Les dirigeants africains et les experts financiers intensifient leurs appels pour une réforme de l'architecture financière continentale. Cette initiative, centrée sur les principes de subsidiarité et de complémentarité, vise à renforcer la capacité de l'Afrique à financer ses propres priorités de développement et à réduire sa dépendance externe.
Des institutions clés comme la Banque africaine de développement (BAD) et l'Union africaine sont au cœur de ce dialogue. En 2025, le président de la BAD, Akinwumi Adesina, a souligné la nécessité d'une architecture financière permettant de mobiliser et de gérer davantage de ressources au sein de l'Afrique, soutenant des initiatives comme la Zone de libre-échange continentale africaine (ZLECAf).

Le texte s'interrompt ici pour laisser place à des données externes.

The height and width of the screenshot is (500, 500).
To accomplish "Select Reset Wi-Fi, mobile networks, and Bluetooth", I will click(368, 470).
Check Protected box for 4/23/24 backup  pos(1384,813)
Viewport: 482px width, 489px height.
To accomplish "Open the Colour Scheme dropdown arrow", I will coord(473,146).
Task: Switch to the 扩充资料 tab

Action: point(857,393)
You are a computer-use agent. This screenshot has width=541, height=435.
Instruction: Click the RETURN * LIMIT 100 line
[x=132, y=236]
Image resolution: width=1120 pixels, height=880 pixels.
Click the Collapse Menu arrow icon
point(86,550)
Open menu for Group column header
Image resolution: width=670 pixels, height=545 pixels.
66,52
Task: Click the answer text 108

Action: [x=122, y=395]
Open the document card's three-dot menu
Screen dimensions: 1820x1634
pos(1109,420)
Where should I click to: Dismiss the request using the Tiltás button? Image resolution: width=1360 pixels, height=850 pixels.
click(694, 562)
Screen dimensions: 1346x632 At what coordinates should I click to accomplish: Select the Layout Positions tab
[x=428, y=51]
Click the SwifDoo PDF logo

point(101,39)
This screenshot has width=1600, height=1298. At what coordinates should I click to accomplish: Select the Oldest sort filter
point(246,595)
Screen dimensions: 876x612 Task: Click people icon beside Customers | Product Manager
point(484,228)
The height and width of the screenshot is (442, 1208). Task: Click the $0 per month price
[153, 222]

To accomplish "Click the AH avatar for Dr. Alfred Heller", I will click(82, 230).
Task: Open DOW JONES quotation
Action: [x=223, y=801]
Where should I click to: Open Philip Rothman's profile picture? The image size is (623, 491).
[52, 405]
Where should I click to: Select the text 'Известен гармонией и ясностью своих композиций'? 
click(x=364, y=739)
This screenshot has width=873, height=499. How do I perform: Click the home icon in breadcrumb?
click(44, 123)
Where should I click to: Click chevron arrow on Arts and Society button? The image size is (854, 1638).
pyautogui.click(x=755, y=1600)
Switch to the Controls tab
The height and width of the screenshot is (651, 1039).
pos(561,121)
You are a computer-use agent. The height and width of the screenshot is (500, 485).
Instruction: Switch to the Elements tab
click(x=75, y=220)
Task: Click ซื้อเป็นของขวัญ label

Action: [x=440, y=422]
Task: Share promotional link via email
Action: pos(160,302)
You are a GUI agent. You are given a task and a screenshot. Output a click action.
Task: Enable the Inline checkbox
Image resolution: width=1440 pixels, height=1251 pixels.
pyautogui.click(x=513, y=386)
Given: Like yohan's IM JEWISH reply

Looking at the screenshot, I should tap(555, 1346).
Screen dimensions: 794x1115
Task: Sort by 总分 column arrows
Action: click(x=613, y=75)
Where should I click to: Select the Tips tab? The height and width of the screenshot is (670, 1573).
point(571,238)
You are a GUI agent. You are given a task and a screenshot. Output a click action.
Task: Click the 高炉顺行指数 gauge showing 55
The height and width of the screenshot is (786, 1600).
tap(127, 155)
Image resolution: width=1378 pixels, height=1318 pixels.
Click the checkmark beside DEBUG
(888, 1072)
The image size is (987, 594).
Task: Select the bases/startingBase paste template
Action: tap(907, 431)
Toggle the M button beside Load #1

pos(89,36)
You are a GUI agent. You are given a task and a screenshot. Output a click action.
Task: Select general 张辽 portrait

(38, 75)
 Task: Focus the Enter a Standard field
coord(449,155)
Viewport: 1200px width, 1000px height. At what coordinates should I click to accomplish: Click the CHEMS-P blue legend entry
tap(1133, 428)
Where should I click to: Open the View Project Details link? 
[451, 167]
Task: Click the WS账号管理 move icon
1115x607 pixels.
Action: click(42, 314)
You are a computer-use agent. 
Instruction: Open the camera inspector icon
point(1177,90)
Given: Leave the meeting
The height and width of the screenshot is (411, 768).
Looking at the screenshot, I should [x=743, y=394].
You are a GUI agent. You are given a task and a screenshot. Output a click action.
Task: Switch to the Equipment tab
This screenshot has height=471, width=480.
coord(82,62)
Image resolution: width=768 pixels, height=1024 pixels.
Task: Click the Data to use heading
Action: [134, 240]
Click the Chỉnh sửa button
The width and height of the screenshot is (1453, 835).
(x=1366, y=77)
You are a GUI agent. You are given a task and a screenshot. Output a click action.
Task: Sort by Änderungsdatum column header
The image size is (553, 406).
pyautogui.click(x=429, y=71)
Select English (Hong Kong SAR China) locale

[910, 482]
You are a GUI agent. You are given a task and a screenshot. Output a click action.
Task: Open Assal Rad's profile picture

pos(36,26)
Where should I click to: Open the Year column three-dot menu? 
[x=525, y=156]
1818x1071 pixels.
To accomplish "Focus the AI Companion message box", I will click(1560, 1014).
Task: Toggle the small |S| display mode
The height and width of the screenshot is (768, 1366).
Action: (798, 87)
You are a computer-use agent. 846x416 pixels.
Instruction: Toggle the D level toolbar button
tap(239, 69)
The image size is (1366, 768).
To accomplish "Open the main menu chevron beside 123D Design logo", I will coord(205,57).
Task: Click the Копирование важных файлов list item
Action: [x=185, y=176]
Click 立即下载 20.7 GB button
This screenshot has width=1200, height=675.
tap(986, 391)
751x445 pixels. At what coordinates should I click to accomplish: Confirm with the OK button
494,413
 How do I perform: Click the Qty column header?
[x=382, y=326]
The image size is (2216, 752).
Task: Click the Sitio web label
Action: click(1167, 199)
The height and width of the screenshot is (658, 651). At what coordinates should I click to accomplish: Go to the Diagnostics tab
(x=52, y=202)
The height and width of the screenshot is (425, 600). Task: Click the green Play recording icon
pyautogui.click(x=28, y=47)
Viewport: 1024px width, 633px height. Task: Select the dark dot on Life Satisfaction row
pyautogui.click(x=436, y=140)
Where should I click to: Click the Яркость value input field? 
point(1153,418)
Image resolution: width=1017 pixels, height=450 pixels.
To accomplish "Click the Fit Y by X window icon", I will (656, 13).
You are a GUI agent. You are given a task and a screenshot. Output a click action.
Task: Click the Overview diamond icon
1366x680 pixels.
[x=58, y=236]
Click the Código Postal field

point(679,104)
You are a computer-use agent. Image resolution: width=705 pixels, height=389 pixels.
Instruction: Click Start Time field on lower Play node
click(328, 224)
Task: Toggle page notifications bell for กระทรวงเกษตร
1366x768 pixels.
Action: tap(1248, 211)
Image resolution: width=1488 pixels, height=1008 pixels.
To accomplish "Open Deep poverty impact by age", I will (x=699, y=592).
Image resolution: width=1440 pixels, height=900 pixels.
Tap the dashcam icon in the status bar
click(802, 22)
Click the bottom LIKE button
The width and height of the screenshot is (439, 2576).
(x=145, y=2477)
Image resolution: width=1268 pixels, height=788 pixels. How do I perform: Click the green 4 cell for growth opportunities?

Le modèle proposé préconise que les décisions et l'allocation des ressources soient prises au niveau local le plus efficace, renforçant ainsi les organismes régionaux et les systèmes nationaux. Ses partisans affirment que cela est essentiel pour relever les défis du financement climatique, des déficits infrastructurels et pour atteindre les Objectifs de développement durable de l'ONU.
Les critiques soulignent d'importants défis, notamment le fardeau de la dette existante, les vulnérabilités monétaires et la nécessité de cadres de gouvernance plus solides. Le succès de cet agenda de réforme dépend de la volonté politique et d'une intégration régionale plus poussée pour créer des marchés plus vastes et attractifs pour les investissements.